Once the line with "Where should I click to: Click the default" is found in the data, output it and each following line exactly, up to and including the line with "Select Motor cell of the 2.0 CDTi 4x4 row", and nothing before or after.

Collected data

******

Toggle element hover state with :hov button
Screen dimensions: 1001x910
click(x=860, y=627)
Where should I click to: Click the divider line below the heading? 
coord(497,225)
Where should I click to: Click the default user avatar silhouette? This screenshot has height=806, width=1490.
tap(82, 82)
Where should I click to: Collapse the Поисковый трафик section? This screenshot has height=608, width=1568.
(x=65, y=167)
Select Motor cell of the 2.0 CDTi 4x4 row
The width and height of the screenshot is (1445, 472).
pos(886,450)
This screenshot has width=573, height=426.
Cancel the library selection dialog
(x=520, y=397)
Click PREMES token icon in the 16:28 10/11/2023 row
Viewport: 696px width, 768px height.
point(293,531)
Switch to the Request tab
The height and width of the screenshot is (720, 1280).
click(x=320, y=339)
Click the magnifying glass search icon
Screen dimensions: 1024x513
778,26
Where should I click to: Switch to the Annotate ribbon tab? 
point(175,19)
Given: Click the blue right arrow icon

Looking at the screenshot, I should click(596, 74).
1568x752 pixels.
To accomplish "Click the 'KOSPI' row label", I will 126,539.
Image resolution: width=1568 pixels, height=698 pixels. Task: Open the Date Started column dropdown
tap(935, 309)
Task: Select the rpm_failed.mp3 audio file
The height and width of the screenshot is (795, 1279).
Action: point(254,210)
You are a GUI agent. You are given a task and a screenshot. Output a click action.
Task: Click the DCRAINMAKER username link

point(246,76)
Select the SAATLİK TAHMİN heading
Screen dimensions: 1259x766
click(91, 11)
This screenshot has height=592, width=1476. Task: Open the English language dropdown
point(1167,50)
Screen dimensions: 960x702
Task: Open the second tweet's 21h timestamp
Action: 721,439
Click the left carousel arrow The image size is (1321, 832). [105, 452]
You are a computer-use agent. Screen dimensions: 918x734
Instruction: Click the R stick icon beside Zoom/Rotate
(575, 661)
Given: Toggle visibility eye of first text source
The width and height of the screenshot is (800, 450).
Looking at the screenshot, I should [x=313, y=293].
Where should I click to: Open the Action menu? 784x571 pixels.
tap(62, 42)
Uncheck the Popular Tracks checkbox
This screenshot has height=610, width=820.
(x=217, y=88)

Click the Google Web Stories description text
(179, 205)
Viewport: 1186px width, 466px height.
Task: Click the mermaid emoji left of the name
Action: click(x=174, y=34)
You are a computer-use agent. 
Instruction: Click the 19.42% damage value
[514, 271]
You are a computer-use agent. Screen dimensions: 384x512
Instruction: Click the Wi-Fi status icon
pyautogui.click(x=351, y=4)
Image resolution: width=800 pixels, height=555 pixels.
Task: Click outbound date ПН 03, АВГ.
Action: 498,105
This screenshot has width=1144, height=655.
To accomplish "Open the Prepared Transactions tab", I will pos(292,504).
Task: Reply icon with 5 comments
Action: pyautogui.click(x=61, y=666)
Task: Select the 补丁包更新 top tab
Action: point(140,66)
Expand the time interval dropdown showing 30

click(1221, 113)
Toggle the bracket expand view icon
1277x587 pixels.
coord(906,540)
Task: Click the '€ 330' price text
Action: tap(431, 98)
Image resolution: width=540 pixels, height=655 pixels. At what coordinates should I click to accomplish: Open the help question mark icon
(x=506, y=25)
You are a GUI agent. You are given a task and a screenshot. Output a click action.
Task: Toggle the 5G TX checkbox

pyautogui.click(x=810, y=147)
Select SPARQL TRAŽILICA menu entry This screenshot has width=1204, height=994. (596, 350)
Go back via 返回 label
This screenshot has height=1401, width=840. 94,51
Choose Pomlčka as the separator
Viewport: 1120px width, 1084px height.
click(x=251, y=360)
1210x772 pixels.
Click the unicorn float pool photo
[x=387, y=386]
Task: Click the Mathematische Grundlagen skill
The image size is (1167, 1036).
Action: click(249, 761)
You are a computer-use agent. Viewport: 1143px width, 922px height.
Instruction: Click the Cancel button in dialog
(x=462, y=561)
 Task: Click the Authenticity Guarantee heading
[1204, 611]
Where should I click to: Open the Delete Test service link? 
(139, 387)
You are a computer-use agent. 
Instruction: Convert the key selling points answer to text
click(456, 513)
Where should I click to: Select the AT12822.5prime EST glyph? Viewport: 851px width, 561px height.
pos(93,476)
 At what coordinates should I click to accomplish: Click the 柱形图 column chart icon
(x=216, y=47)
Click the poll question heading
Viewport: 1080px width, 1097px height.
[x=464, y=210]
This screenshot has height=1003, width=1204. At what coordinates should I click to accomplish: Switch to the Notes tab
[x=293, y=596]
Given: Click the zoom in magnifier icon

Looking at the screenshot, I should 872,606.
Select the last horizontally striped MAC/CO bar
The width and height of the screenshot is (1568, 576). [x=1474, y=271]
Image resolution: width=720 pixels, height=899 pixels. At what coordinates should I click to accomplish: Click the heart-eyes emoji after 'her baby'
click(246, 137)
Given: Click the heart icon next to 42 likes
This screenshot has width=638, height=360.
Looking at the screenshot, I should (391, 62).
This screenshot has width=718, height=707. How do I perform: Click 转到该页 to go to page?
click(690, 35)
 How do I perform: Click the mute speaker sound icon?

******

• _ANSWER FOR THE TASK_
Where should I click to: Click the default user avatar silhouette? This screenshot has height=806, width=1490.
tap(82, 82)
Where should I click to: Collapse the Поисковый трафик section? This screenshot has height=608, width=1568.
(x=65, y=167)
Select Motor cell of the 2.0 CDTi 4x4 row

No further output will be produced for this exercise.